彼らは精鋭揃いの近衛騎士の中から選ばれ、騎士団長が任命し、ルシャード陛下が承認したはず……となれば。
「最終的な責任は陛下に行き着きます。政にかまけてばかりの国王が犯した判断ミス――これからどうなるものか、見ものですね」
護衛と侍女たちには、直接ルシャード陛下の元へ今回の騒動について説明に向かうように命令した。
きっと今頃、執務室には冷え冷えと張り詰めた空気が漂っているに違いない。
侍女の進退は王妃の管轄だけど……護衛に関しては言うまでもない。
問題は王妃の護衛のみならず近衛騎士、ひいては騎士団全体にまで波及するだろう。
今まで放置していたことが今回の騒動で表面化しただけで、王妃がナメられているというのは本来それだけで大問題だもの。
大いに揉めるだろうけれど……私は全て陛下にお任せして、結果さえ知らせてもらえれば良いと伝えてある。
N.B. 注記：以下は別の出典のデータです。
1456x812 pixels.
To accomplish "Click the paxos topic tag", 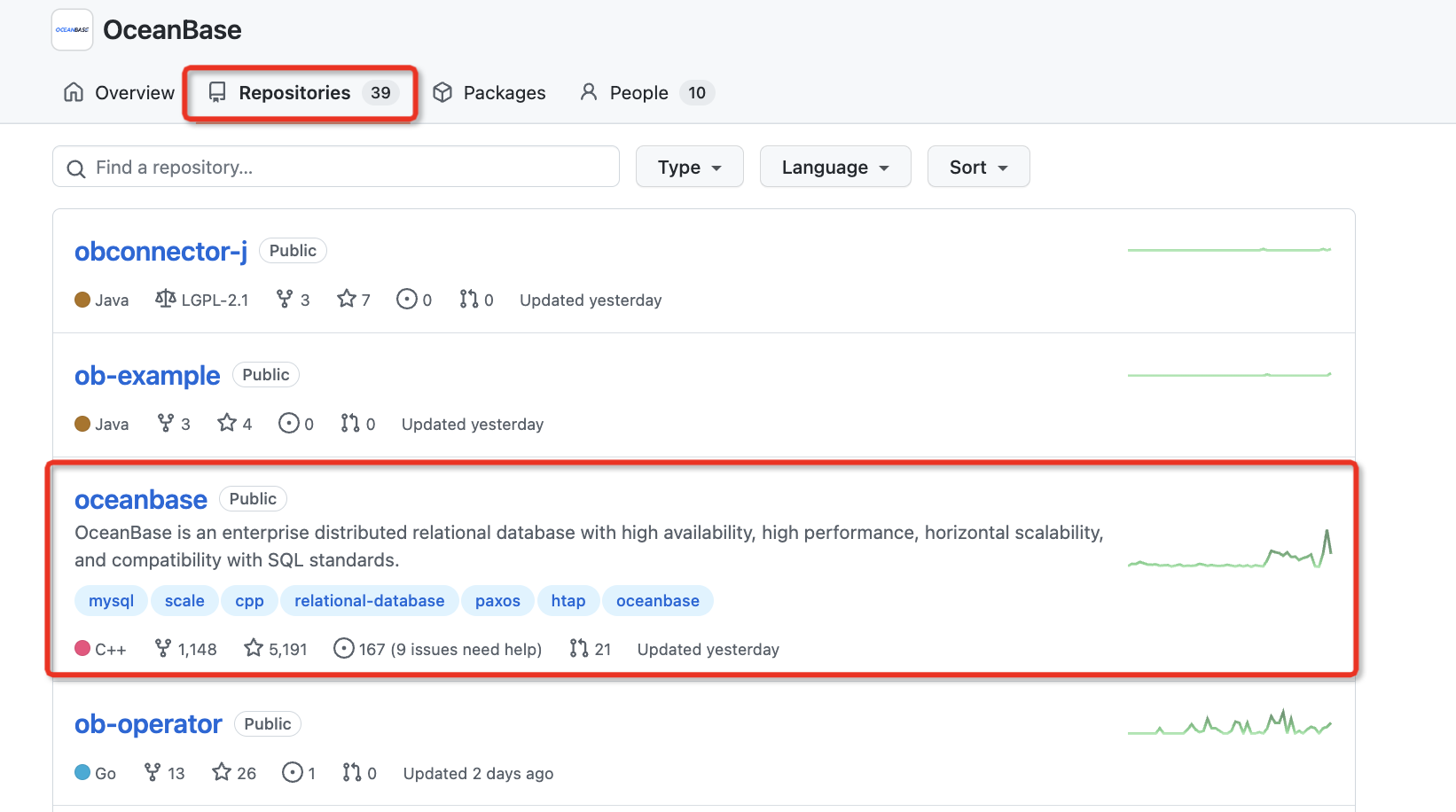I will coord(497,601).
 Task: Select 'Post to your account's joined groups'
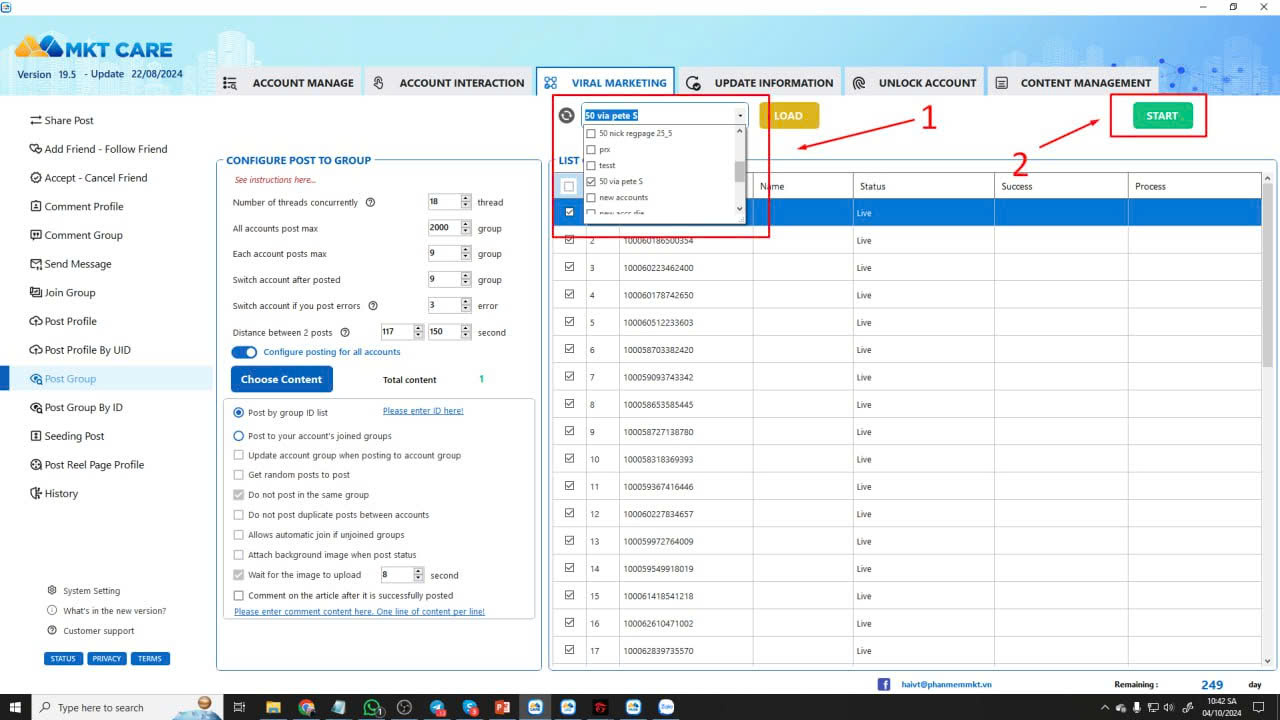238,435
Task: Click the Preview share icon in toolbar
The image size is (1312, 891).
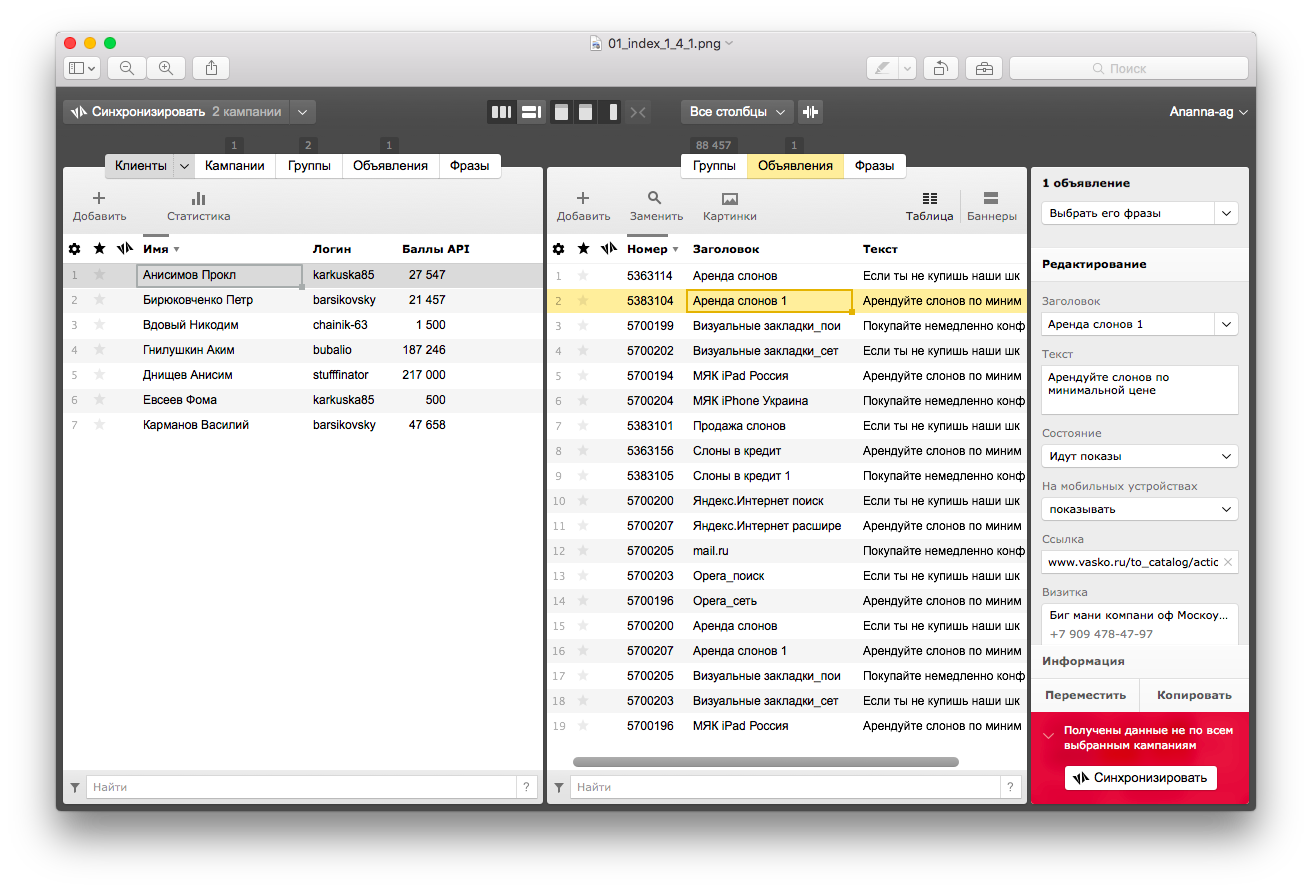Action: [211, 68]
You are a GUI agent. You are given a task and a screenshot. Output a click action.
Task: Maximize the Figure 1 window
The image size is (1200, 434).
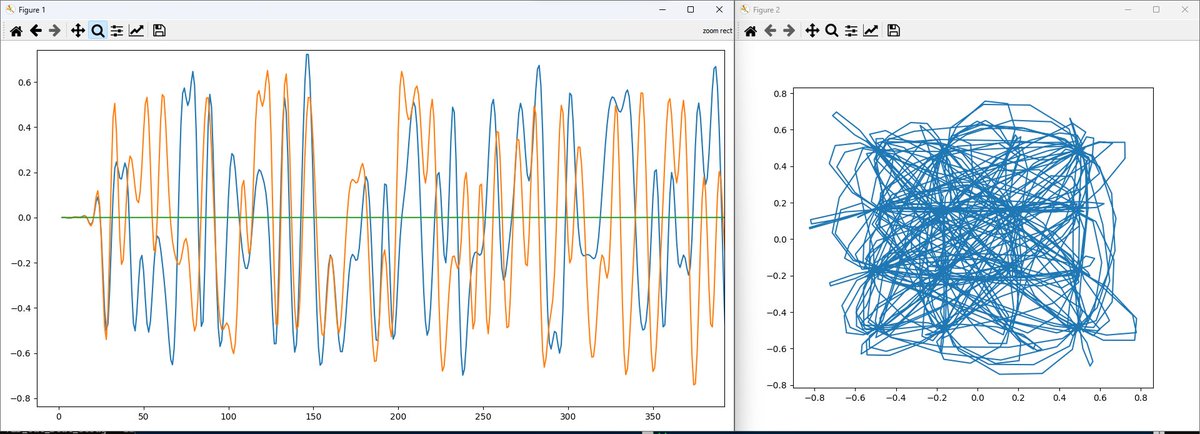click(690, 9)
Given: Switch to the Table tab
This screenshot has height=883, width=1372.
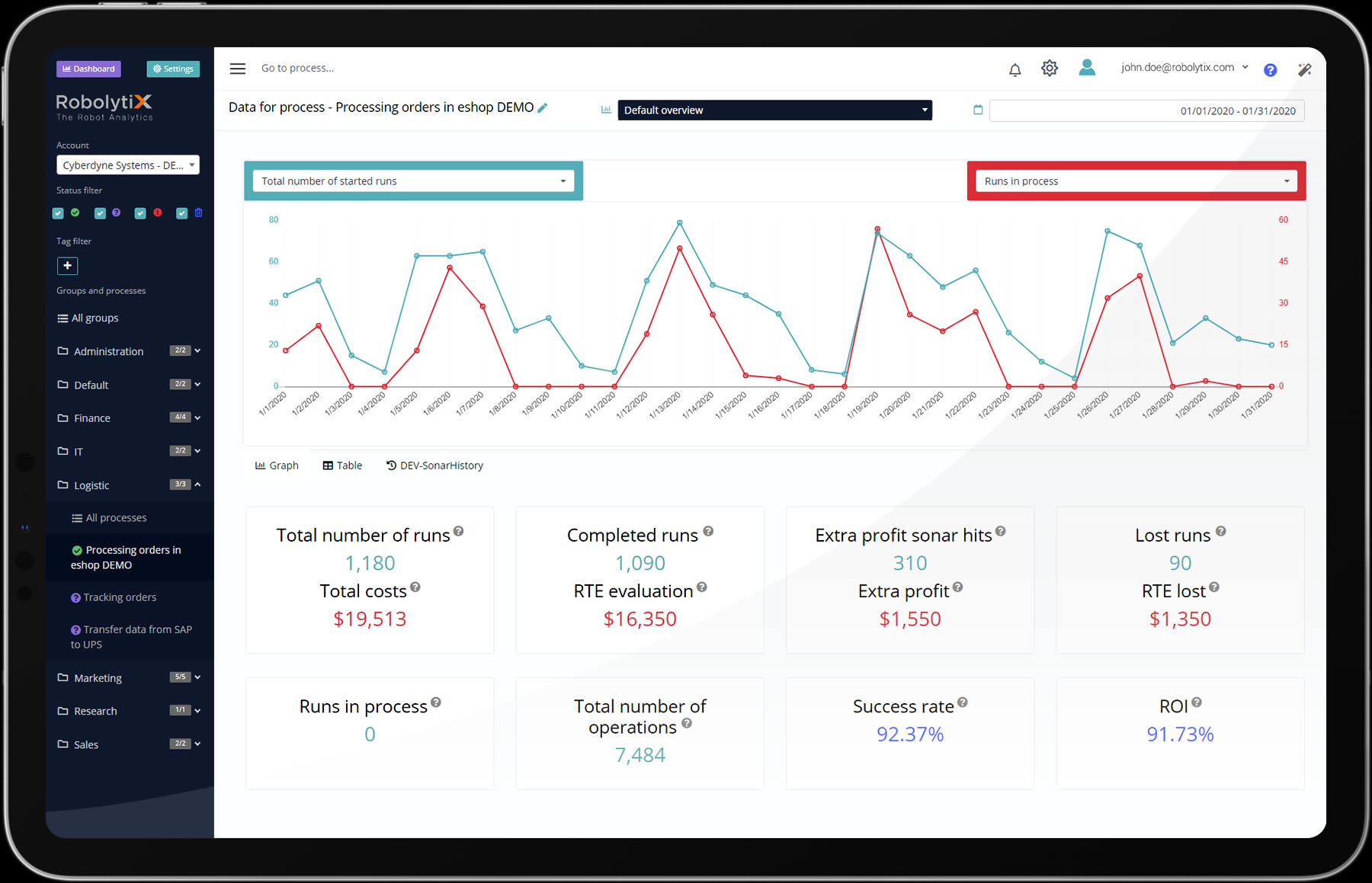Looking at the screenshot, I should pyautogui.click(x=342, y=465).
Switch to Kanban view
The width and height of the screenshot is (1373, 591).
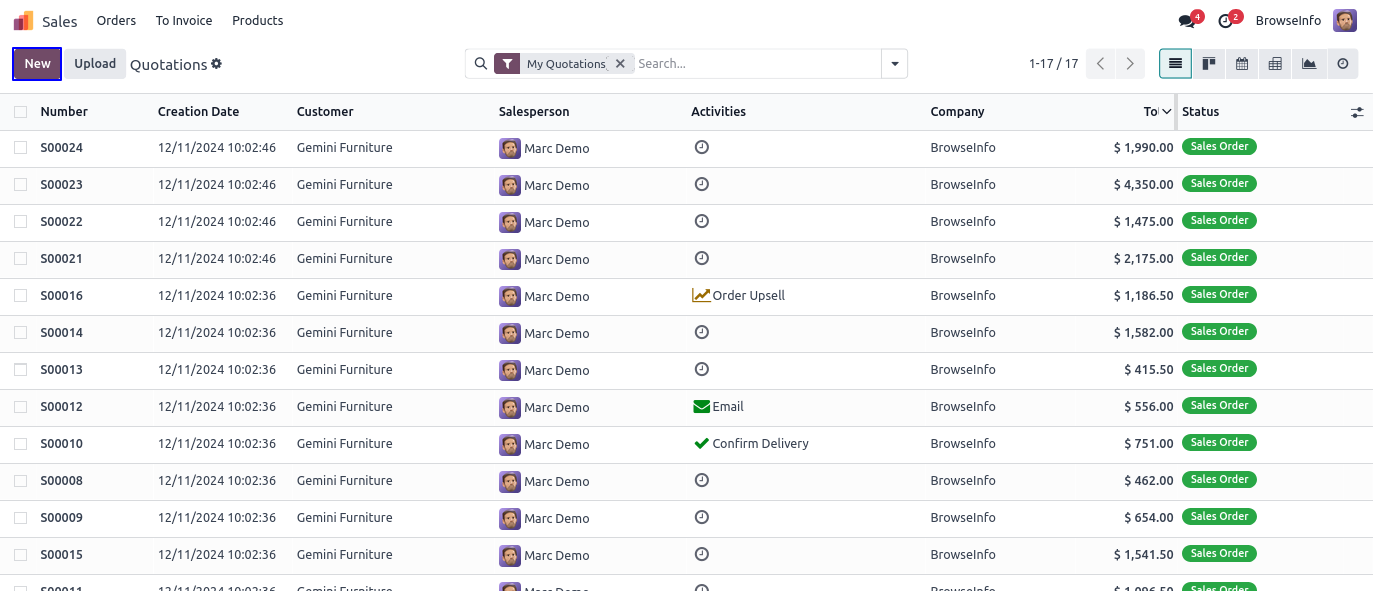click(1209, 64)
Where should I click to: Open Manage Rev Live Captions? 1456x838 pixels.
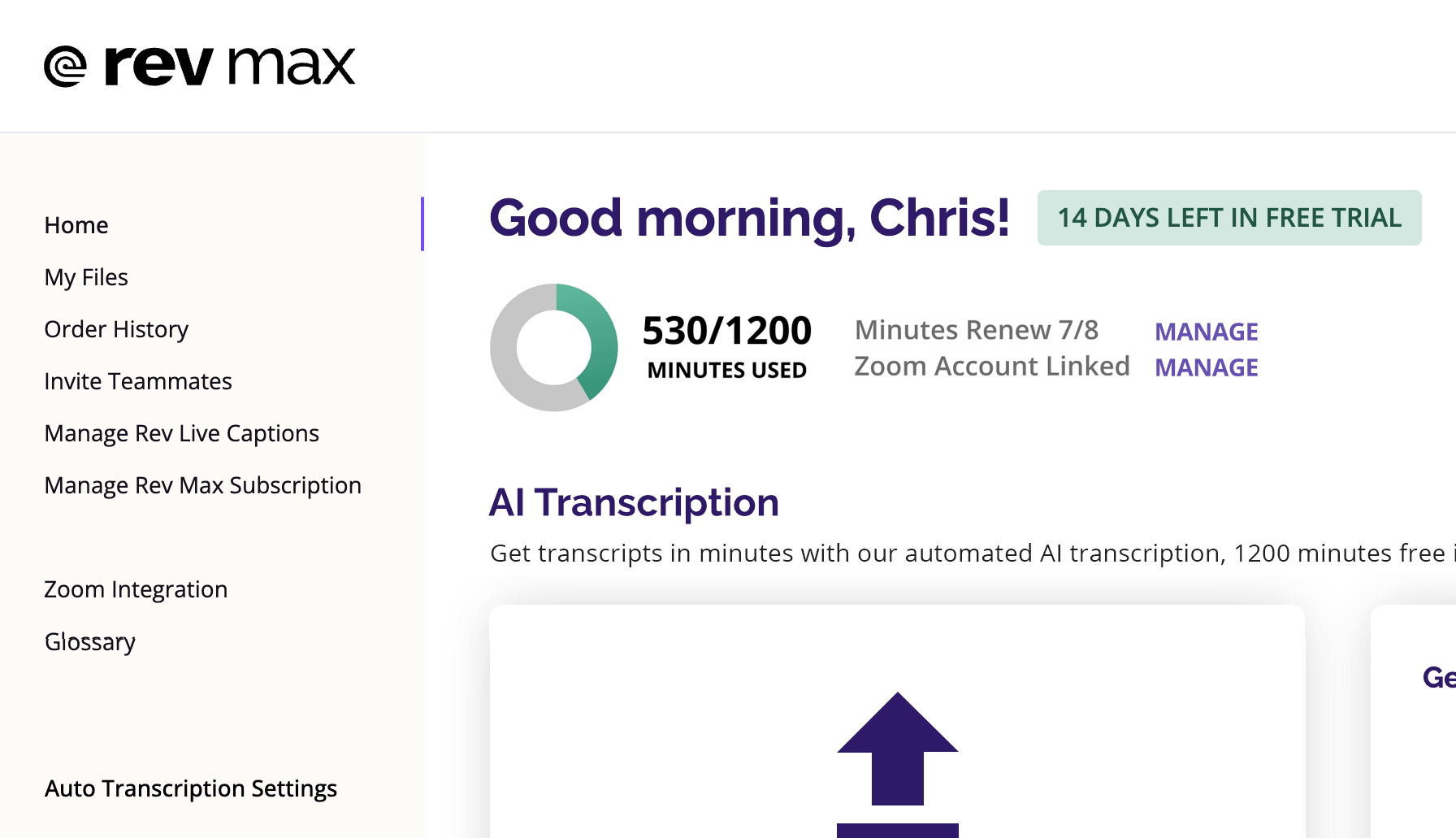(182, 433)
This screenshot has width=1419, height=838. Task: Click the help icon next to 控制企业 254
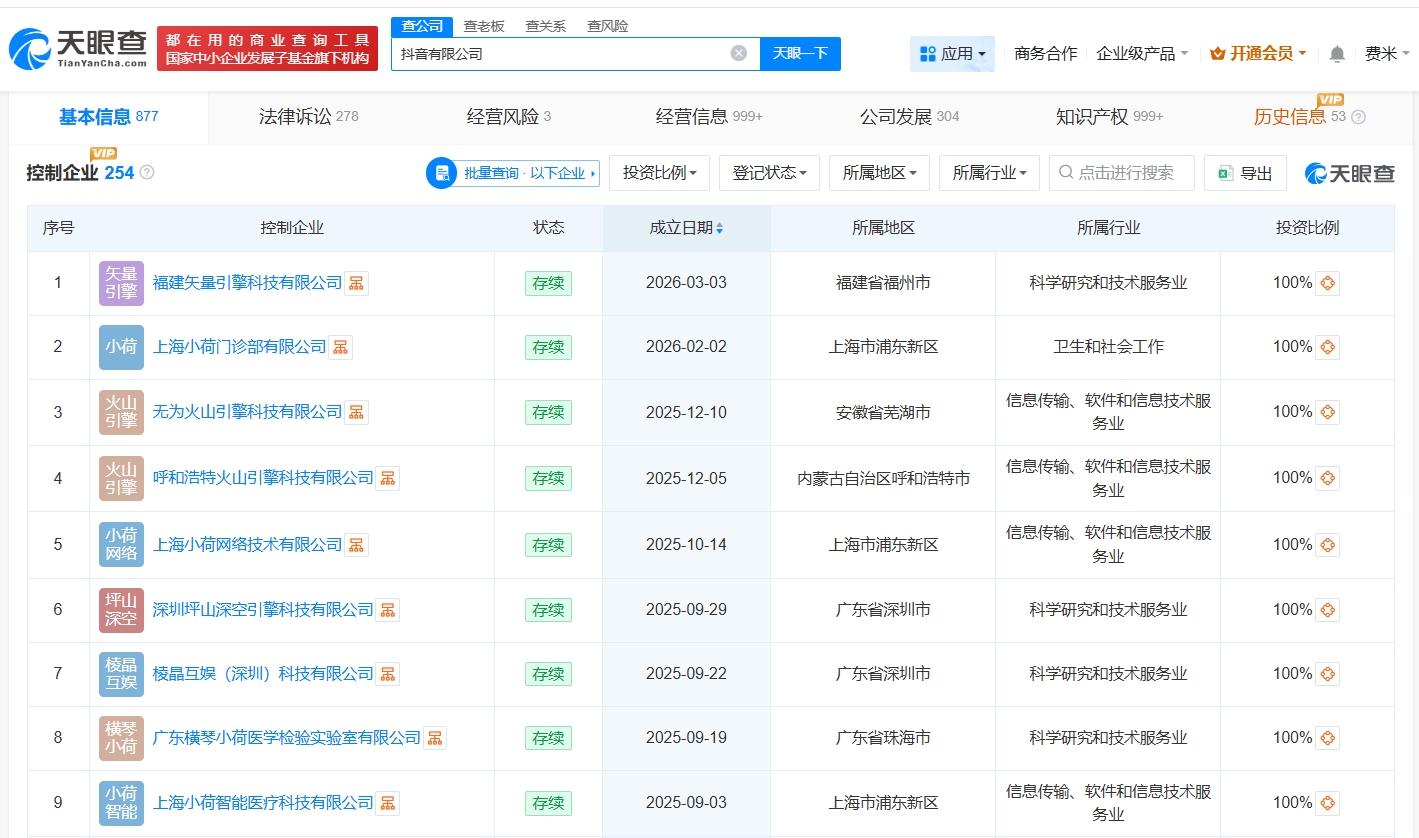click(147, 173)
その間は、安心安全な引きこもりライフを堪能すると決めたのだ。
「アンタって……案外、良い性格してるのね」
少しだけ見直したようなフローラの表情に、思わず笑みがこぼれた。
「だって――私は『意地悪な王妃』ですもの。面倒なことは全部押し付けて、高みの見物をしてやります」
ルシャード陛下は仕事人間だもの。
大好きなお仕事を増やしてあげたのだから、咽び泣いて感謝すれば良い。
やっぱり私には悪役としての素質があるのかもしれないと、少しだけ複雑な気持ちになったのだった。